**WHAT YOU NEED TO DO:** Using the entries below, write out the line with "Aviso Legal (700, 2400)", the line with "1688.com (453, 2537)", and every line in between, exactly as each is written.
[Start of section]
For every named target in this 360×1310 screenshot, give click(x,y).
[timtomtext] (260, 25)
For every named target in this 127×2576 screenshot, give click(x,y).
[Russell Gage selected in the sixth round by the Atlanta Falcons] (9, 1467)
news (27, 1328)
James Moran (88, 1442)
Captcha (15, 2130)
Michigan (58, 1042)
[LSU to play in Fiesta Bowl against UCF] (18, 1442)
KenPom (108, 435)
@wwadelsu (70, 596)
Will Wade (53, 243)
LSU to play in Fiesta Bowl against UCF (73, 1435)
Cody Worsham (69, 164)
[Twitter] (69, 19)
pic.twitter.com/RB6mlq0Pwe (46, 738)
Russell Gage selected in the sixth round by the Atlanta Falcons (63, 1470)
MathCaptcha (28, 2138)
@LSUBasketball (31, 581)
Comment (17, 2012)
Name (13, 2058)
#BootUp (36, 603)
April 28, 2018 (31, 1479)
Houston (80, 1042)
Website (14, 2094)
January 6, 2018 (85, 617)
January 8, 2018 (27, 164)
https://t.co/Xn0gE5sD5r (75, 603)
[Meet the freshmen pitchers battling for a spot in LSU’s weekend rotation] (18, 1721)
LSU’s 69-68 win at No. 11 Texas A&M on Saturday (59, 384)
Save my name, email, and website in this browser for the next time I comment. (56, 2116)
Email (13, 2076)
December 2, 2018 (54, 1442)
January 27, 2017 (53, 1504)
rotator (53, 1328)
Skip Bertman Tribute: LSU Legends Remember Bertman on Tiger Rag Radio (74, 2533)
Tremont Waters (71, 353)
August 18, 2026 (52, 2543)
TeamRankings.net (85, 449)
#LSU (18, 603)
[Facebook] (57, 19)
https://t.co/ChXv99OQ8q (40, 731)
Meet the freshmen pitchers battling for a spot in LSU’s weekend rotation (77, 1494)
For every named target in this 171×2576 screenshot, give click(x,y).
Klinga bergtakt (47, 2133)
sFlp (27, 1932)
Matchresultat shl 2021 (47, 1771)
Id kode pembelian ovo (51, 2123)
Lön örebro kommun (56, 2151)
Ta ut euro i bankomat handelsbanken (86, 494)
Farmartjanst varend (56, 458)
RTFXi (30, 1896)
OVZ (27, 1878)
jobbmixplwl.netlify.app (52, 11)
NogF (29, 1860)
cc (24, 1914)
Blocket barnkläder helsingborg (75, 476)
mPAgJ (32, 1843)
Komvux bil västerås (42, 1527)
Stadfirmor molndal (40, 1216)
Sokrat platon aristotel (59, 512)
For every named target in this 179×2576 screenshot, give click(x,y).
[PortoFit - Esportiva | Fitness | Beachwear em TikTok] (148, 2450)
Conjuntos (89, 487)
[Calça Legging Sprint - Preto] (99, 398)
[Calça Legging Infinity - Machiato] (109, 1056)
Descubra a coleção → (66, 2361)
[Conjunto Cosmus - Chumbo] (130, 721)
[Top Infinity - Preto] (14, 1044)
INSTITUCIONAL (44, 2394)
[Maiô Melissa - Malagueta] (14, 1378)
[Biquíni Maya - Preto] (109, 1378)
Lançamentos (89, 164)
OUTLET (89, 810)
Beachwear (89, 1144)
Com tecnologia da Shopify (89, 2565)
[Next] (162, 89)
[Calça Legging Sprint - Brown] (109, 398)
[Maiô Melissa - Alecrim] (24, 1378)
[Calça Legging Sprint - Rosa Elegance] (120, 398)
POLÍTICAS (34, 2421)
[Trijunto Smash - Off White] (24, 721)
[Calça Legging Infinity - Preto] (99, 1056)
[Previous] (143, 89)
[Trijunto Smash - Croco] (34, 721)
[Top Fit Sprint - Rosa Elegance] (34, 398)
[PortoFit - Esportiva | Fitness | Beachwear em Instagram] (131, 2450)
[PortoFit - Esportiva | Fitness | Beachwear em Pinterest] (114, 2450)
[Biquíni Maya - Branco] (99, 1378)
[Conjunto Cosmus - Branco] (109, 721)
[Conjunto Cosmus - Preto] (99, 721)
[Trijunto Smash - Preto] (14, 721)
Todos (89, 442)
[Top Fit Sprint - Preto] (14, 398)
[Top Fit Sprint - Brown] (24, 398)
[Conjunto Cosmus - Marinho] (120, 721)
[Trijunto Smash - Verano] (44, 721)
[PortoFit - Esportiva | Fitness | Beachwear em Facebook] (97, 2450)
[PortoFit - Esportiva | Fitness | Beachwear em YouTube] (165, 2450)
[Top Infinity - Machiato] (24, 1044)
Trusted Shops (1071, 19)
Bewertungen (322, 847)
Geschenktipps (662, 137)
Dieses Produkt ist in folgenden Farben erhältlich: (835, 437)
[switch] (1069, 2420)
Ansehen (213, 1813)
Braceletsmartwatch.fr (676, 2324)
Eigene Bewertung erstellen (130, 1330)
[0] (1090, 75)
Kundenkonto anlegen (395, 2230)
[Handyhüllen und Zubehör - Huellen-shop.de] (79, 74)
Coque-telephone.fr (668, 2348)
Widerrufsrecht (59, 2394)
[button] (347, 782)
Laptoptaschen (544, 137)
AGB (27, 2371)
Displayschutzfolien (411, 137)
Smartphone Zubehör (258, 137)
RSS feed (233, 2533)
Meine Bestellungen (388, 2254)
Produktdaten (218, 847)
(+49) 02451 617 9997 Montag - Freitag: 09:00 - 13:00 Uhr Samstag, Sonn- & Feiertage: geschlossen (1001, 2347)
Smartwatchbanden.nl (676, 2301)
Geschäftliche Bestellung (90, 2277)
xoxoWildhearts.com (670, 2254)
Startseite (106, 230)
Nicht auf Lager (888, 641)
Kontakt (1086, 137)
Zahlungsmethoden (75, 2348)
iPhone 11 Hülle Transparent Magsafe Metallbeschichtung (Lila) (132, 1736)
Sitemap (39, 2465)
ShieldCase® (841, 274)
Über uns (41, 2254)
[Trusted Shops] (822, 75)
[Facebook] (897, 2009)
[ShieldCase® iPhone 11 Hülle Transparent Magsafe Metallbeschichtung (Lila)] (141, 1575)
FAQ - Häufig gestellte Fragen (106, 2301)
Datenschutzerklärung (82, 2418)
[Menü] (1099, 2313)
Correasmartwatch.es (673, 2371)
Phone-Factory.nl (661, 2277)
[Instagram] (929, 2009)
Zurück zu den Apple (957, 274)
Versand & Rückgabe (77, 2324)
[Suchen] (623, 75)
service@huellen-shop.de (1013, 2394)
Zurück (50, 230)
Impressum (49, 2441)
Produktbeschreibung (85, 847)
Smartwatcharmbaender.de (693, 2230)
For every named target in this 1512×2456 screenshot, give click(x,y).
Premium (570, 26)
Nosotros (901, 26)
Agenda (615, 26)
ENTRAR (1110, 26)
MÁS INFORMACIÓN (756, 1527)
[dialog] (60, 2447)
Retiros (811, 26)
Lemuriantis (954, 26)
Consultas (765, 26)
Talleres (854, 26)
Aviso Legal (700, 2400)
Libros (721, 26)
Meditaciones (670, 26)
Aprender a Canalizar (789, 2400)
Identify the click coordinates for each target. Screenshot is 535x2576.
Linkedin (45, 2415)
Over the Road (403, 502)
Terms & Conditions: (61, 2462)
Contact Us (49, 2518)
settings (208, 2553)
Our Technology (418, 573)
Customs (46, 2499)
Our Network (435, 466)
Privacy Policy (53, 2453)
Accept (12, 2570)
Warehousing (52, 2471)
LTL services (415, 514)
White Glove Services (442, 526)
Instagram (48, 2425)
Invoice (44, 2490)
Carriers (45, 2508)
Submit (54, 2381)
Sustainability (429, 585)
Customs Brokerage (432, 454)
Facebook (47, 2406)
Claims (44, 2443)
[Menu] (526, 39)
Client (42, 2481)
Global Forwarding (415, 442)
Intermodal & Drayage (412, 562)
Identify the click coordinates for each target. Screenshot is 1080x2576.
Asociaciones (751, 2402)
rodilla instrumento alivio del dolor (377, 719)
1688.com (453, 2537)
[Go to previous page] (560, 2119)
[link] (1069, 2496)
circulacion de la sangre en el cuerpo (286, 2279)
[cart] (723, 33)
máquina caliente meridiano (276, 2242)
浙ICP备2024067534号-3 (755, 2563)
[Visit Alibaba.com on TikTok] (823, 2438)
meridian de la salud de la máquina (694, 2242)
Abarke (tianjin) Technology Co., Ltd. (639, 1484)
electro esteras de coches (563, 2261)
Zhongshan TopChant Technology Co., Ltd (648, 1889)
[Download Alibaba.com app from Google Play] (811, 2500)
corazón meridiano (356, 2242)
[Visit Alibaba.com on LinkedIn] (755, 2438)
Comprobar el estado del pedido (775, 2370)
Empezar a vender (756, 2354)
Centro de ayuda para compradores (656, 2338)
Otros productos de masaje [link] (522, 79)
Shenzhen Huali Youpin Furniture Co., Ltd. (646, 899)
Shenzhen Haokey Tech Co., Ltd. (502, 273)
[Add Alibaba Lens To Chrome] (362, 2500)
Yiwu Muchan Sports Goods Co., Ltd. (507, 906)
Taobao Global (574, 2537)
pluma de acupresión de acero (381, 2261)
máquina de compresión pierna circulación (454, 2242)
[End of section]
**ANSWER AREA:**
Aviso Legal (700, 2400)
Libros (721, 26)
Meditaciones (670, 26)
Aprender a Canalizar (789, 2400)
Identify the click coordinates for each target. Screenshot is 535x2576.
Linkedin (45, 2415)
Over the Road (403, 502)
Terms & Conditions: (61, 2462)
Contact Us (49, 2518)
settings (208, 2553)
Our Technology (418, 573)
Customs (46, 2499)
Our Network (435, 466)
Privacy Policy (53, 2453)
Accept (12, 2570)
Warehousing (52, 2471)
LTL services (415, 514)
White Glove Services (442, 526)
Instagram (48, 2425)
Invoice (44, 2490)
Carriers (45, 2508)
Submit (54, 2381)
Sustainability (429, 585)
Customs Brokerage (432, 454)
Facebook (47, 2406)
Claims (44, 2443)
[Menu] (526, 39)
Client (42, 2481)
Global Forwarding (415, 442)
Intermodal & Drayage (412, 562)
Identify the click coordinates for each target. Screenshot is 1080x2576.
Asociaciones (751, 2402)
rodilla instrumento alivio del dolor (377, 719)
1688.com (453, 2537)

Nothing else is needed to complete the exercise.